Of course nowadays the things are much more simpler. You don’t have to worry about the headaches of a manual layout of a CPU using only paper and pen, neither you need a multi million dollar budget to get out only a prototype.
Moreover a lot of implementation details are gracefully hidden in very few lines of HDL language constructs. Fortunately we can now rely on an abundant variety of tools which make the things orders of magnitude simpler than they were in a not so far past, allowing even to a single person to develop a CPU; and much more, an entire embedded system, in a very short time and using no more than a desktop pc equipped with a free EDA as Xilinx ISE; a free VHDL simulator as Modelsim XE, and a cheap FPGA demo board.
That said, here’s why I’ve developed this nice contraption for my examination for 'electronic calculators 2' held by my teacher Professor Antonino Mazzeo, to whom goes all my gratitude for the freedom granted me in bringing everything I wanted as a project at the examination
It covers advanced computer organization and embedded systems in all their facets and, trust me, it worth all the efforts made during the development stage. In fact, using a simple board sold by Digilent (the Spartan-3E Starter Kit), I’ve 'built' a full functional version of the 32 bit CPU named MIC 1. This includes a simple stack processor, described in the fourth chapter of Professor Tanenbaum's Modern computer organization ,(reference 1).
I have then used it to design a simple test system similar to the one present in the software simulator of the CPU founded on the book’s accompanying CD. To test the complete design, I’ve written a simple assembler program to realize a small calculator which makes multiplication and division on two operands provided by the user via an rs232 connection, and then gives the results always on the same line, using Hyper Terminal (configured for eight bit of data, no parity, one stop bit and with no control ) as the system’s standard input and standard output.
As you can see from figure 1, the system is made up of the MIC 1 CPU, an eight bit rom memory used to store the program, a 32 bit rom used to store the constants of the 'constant pool' area, a 32 bit ram, a full duplex uart (I haven’t used FIFO buffers on the tx line modifying instead the OUT instruction with the insertion of a micro programmed delay in it), and some glue logic used to implement the decode of the addressed component by the CPU.
Fig 1: Here’s the overall picture of our embedded system. Thanks to FPGA’s technology, you can look at the Spartan 3 device as a big box of bricks with which you can play around.
To see a bigger version of this graphic click here.
Given the synthesized version of the CPU can run at a frequency slower than the one given by the quartz oscillator present on the board, I’ve had to use a frequency divider (the DCIM component) in order to get a clean and scaled down version of the original clock signal.
Using Digital Clock Managers (DCMs) in Spartan-3 FPGAs (reference 2) explains how you can raise or lower the clock frequency and do many other things without adding an external oscillator on the dip socket provided on the board.

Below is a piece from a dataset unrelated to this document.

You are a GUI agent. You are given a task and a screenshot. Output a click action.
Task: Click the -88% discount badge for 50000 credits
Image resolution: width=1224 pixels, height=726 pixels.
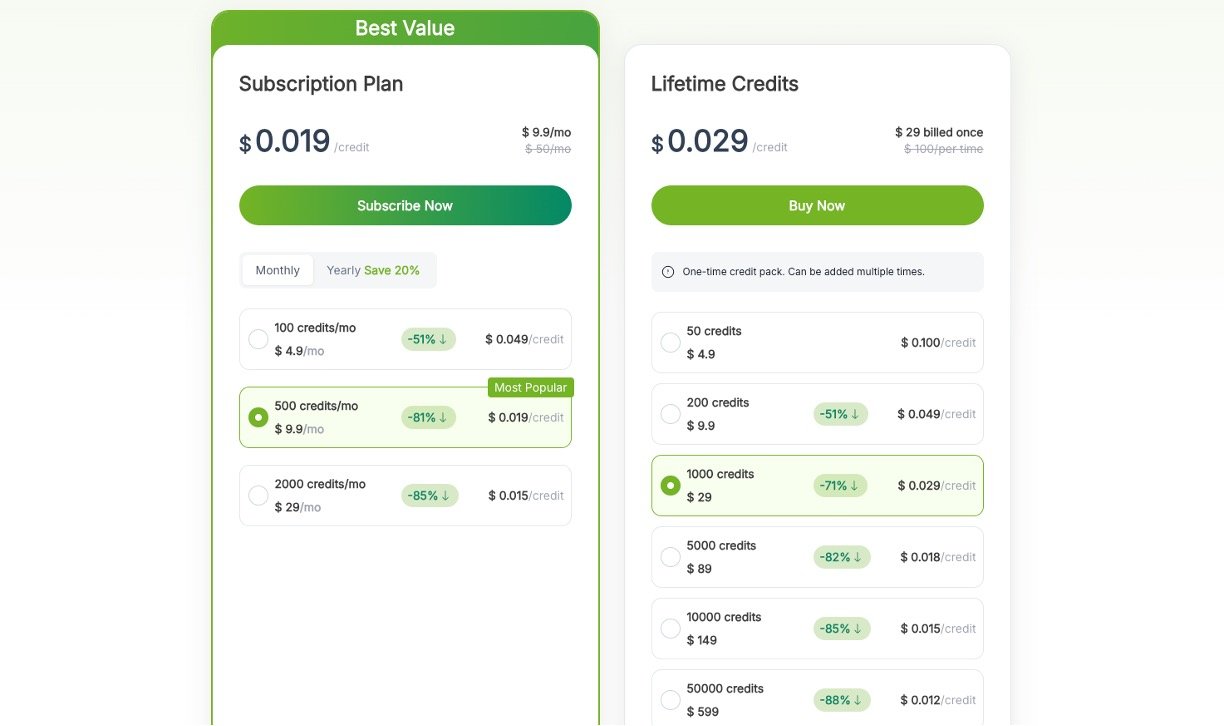click(x=841, y=700)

The only external resource used, is a simple RS232 cable and a pc running a terminal program, as you can see by figure 1. As on modern machines there’s the lack of such a gadget, I’ve resorted to an USB serial dongle plugged directly in the serial connector of the board.
Fig 2: The board offers a lot of peripherals. There’s even a VGA plug. I’ve used only a serial connector in my project, so the whole system can be hosted on a cheaper and simpler board.
As you can understand from the VHDL code posted on the FTP site, describing the system (the 'sistema_mic1.vhd file ), once you have developed the components, it is a very simple to assemble the embedded system. Thanks to the board’s design and the low usage of FPGA resources, this project can be used as the starting point for more challenging embedded systems.
The biggest part of the design has been with no doubt the CPU. As my teacher has explained countless times during the course, it’s always a good design habit to divide every machine, no matter what the complexity, into two parts: a datapath and a control unit (microcoded or hardwired, according to your taste). With this wise advice well in mind, I’ve structured the design hierarchically into a datapath and a control unit of course.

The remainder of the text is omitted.